Light of the Stars Page 3
Epicurus’s interests ranged from ethics to the nature of suffering, but first and foremost he was an atomist. The world for him was composed of an infinity of tiny components, arrayed in infinite combinations. That belief served as a foundation for the atomists’ belief that the universe must also be infinite, and thus must contain an infinite number of other inhabited planets.
Not all Greek philosophers, however, shared the atomists’ faith in a fecund cosmos. “There can not be several worlds,” wrote Aristotle in nearly the same era.13 Aristotle was an exo-civilization pessimist. For him, the Earth was the center of the entire universe. Since there can only be one center, the Earth must be unique. Aristotle was certain that no other worlds, and certainly no other worlds like Earth, existed.
The conflict between these convictions—of fecundity of the universe on one hand and the uniqueness of the Earth on the other—would echo down the next twenty centuries. From the Greeks, through the Middle Ages, to the Renaissance, and on into the early twentieth century, optimism concerning other inhabited planets waxed and waned.
From one century to the next, philosophers, physicists, theologians, and astronomers asked the same questions: Are we alone? Are we the first? Each generation posed the question using the prejudices, ideas, and tools of their time. The arguments were always fierce; sometimes they even turned deadly. In the medieval period, the Catholic Church considered discussion of other worlds to be heresy. That did not stop philosophers and theologians from struggling to understand why an infinitely powerful God would create only a single inhabited world. In the thirteenth century, Thomas Aquinas answered this dilemma by claiming God could have created other inhabited planets, but had chosen not to (a distinctly unsatisfying solution).14
By the sixteenth century, a new generation of thinkers was pushing back on the question of other worlds. Copernicus famously dethroned the Earth from the center of the universe in On the Revolution of Heavenly Spheres, first published in 1543. In his version of astronomy, radical for its time, our world was just one more planet orbiting the Sun.15 Copernicus never expressed opinions about other planets orbiting other stars. But his work removed Earth from its privileged cosmic position and opened the door for others to publicly explore what became known as “the plurality of worlds” question.

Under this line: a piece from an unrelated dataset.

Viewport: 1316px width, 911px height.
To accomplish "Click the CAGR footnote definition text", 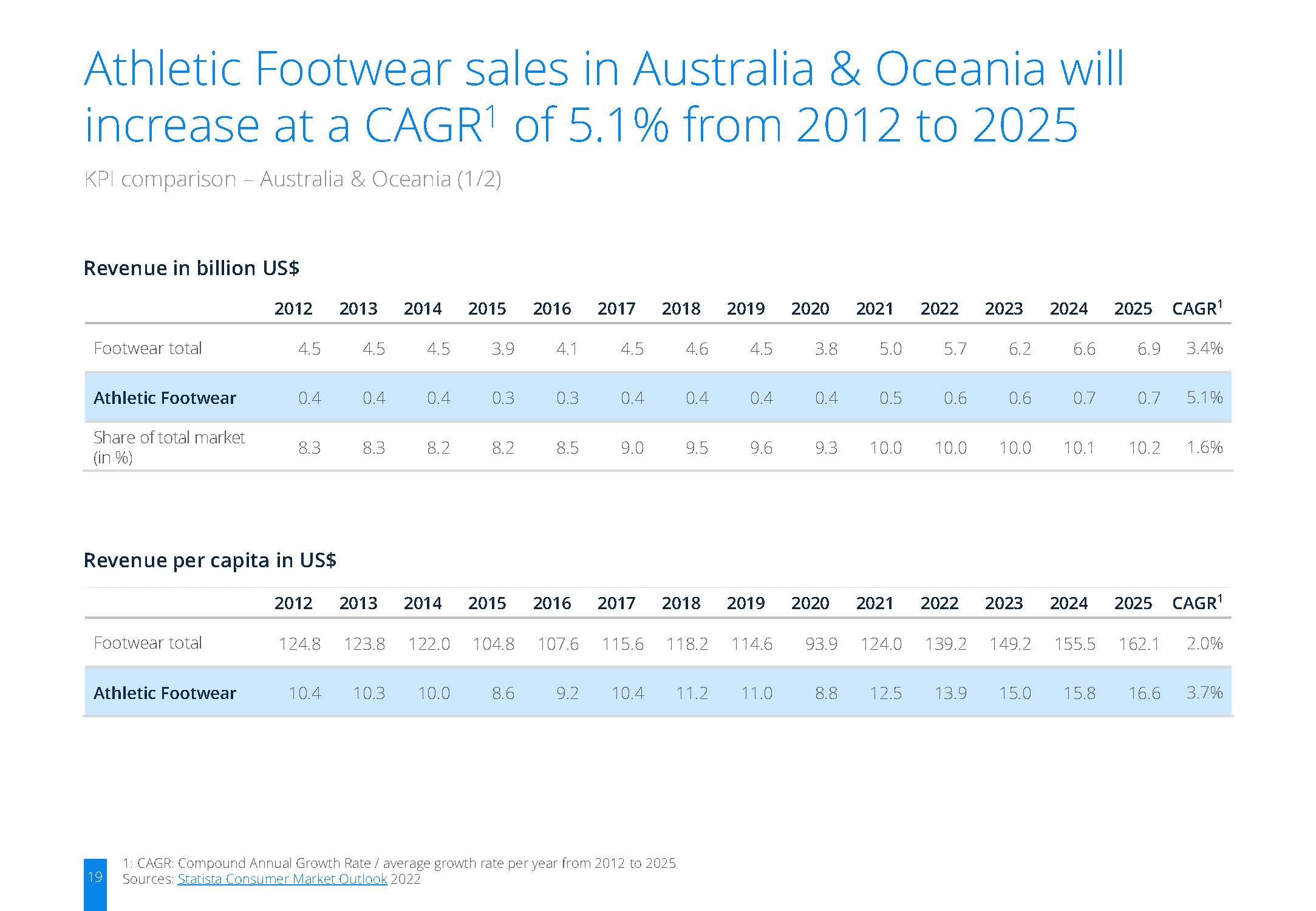I will [399, 863].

For a time, the Church tolerated some discussion of Copernican astronomy. But in the late 1500s the radical Dominican monk Giordano Bruno pushed the limits of that tolerance until it broke. Bruno not only publicly advocated for Copernican astronomy, he went further, arguing that the universe must contain infinite worlds with infinite varieties of inhabitants. These views helped earn him the attention of the Inquisition, and in 1600 the Church burnt Bruno at the stake for heresy.16
By the time the scientific revolution was in full swing, Isaac Newton had revealed powerful, unifying laws governing the motion of celestial and terrestrial objects. Astronomy was making swift progress, as new planets such as Uranus and Neptune were discovered and the orbits of comets were understood. The intellectual tumult shifted debate about life on other worlds for both scientists and an increasingly literate public. The influential French writer Bernard de Fontenelle, for example, scored the equivalent of an Enlightenment-era best seller with his 1686 book Conversations on the Plurality of Worlds.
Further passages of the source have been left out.